• _MATERIAL APRESENTADO_

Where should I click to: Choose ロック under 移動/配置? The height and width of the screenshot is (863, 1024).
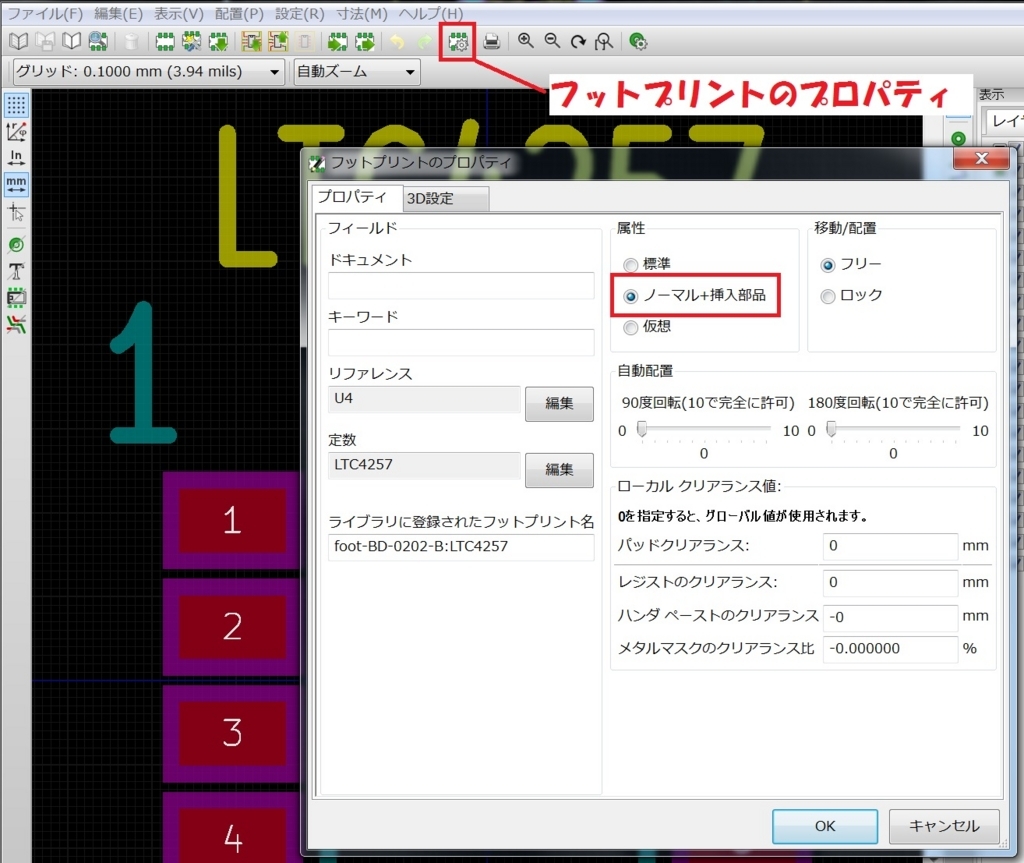828,296
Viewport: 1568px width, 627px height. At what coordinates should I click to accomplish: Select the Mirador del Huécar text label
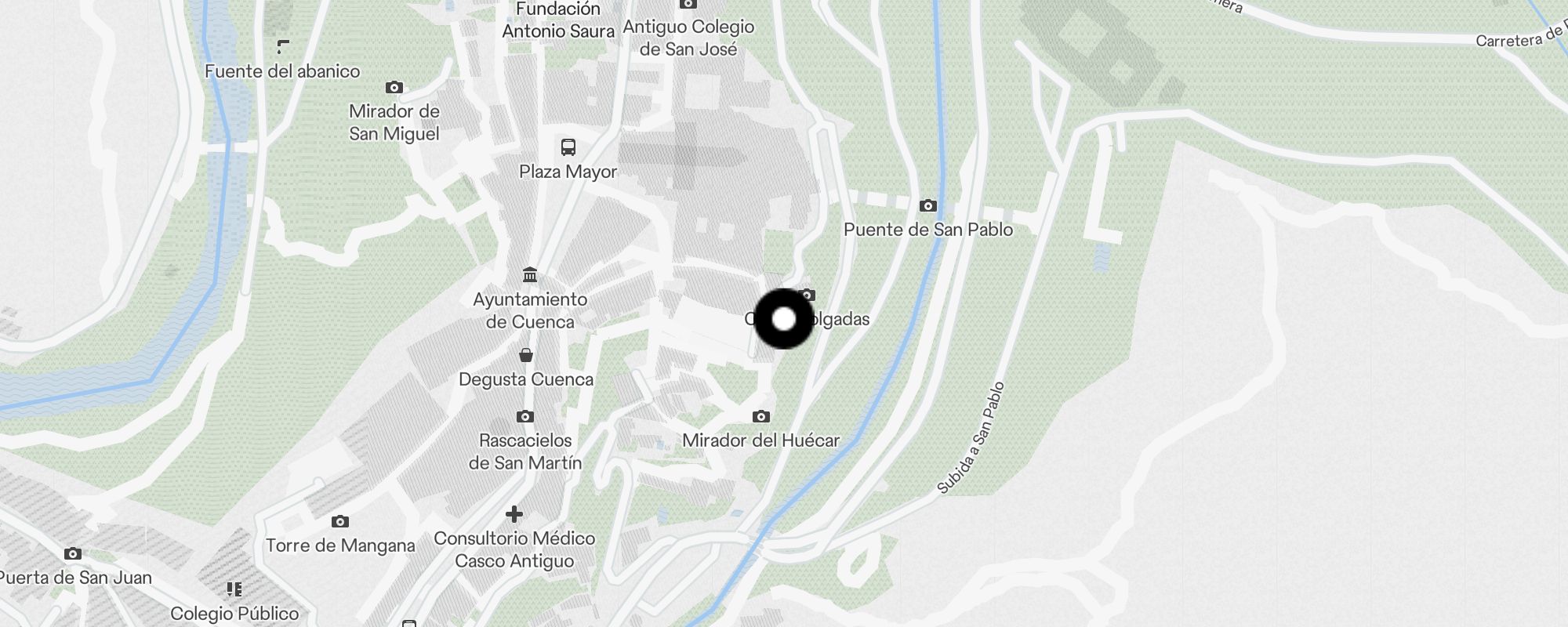pos(761,440)
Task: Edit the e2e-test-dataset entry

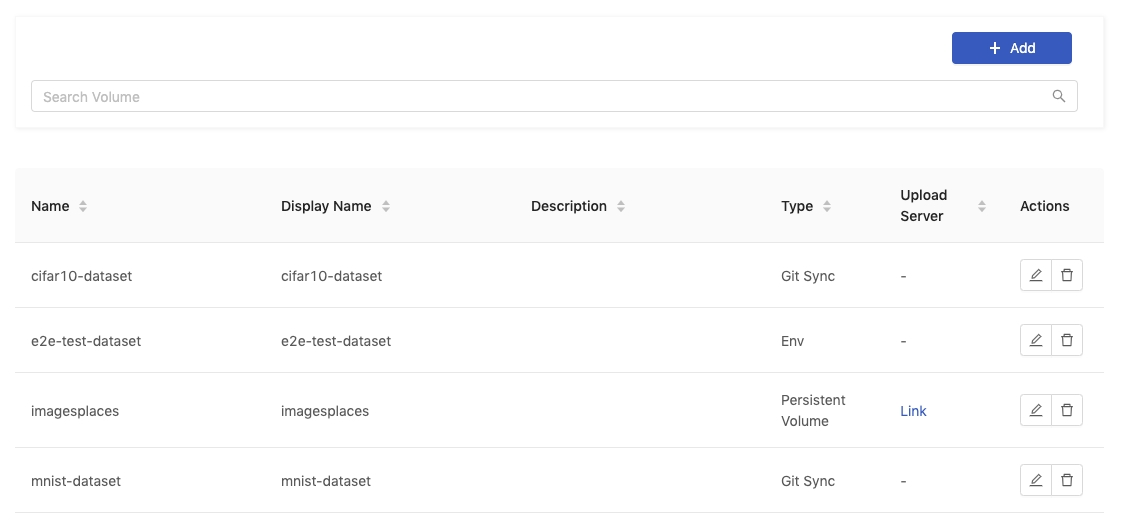Action: (1035, 340)
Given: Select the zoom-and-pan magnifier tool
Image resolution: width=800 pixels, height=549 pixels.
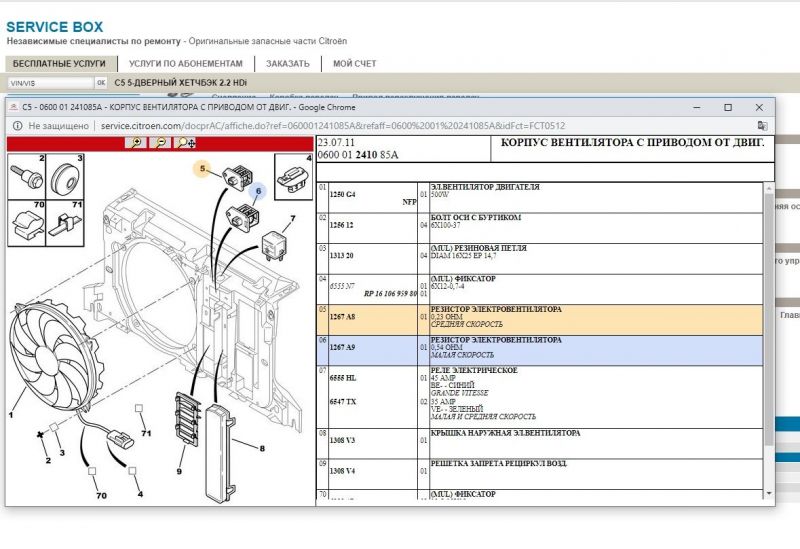Looking at the screenshot, I should tap(185, 143).
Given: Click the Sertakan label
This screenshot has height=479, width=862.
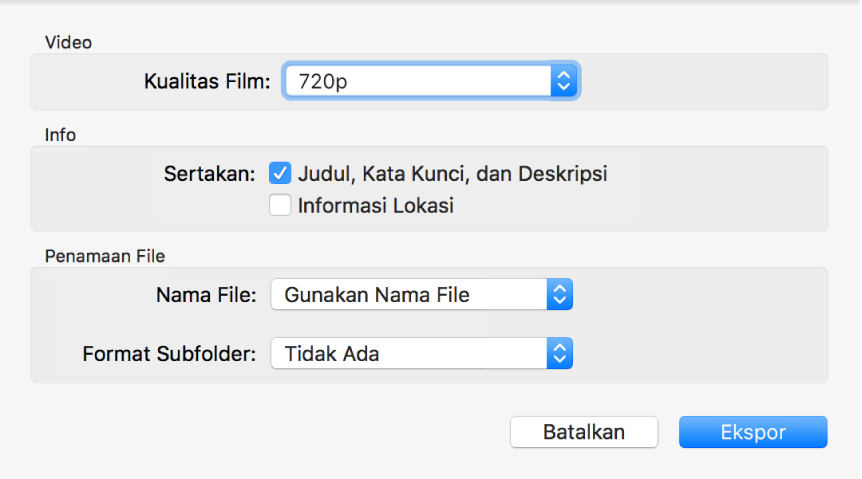Looking at the screenshot, I should pos(211,174).
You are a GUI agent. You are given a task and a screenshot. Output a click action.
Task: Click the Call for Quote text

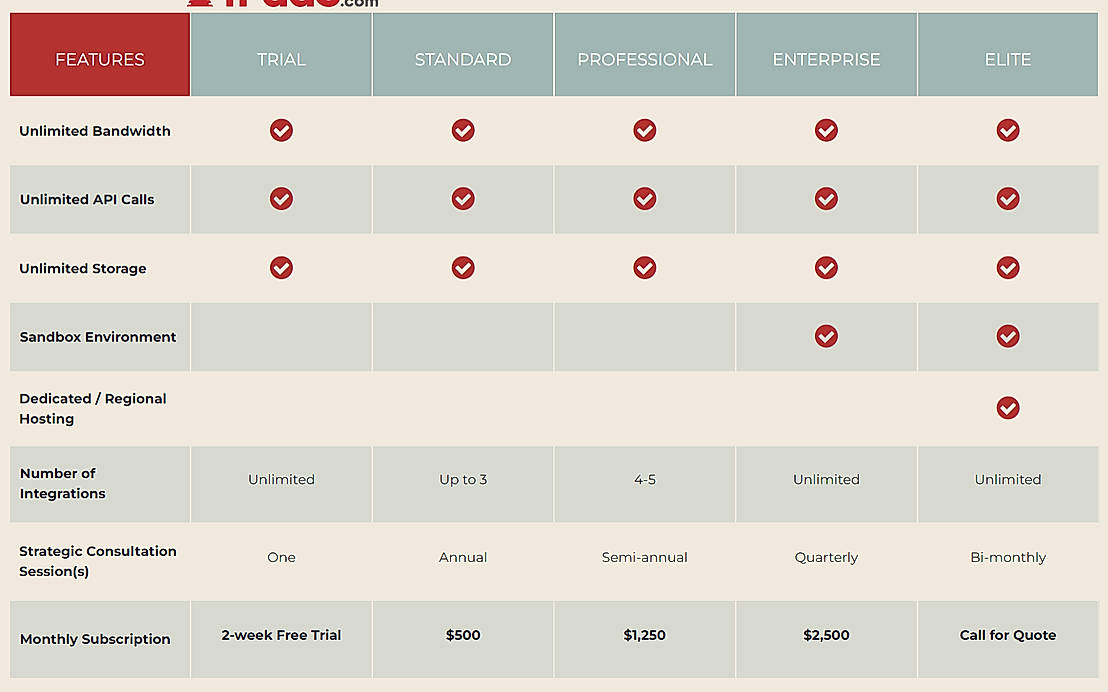tap(1008, 635)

• _ENUNCIADO_
Altere a listagem inteira substituindo "Select" por "Pick" e mantendo todo o resto igual. Deixe as imagens fora da resposta.

• _RESPOSTA ESCRITA_
Where should I click to: Choose ロック under 移動/配置? The height and width of the screenshot is (863, 1024).
828,296
Viewport: 1568px width, 627px height. At what coordinates should I click to accomplish: Pick the Mirador del Huécar text label
pos(761,440)
Task: Edit the e2e-test-dataset entry

Action: (1035, 340)
Given: Pick the zoom-and-pan magnifier tool
Image resolution: width=800 pixels, height=549 pixels.
Looking at the screenshot, I should tap(185, 143).
Given: Click the Sertakan label
This screenshot has height=479, width=862.
Looking at the screenshot, I should pos(211,174).
You are a GUI agent. You are given a task and a screenshot. Output a click action.
Task: Click the Call for Quote text

tap(1008, 635)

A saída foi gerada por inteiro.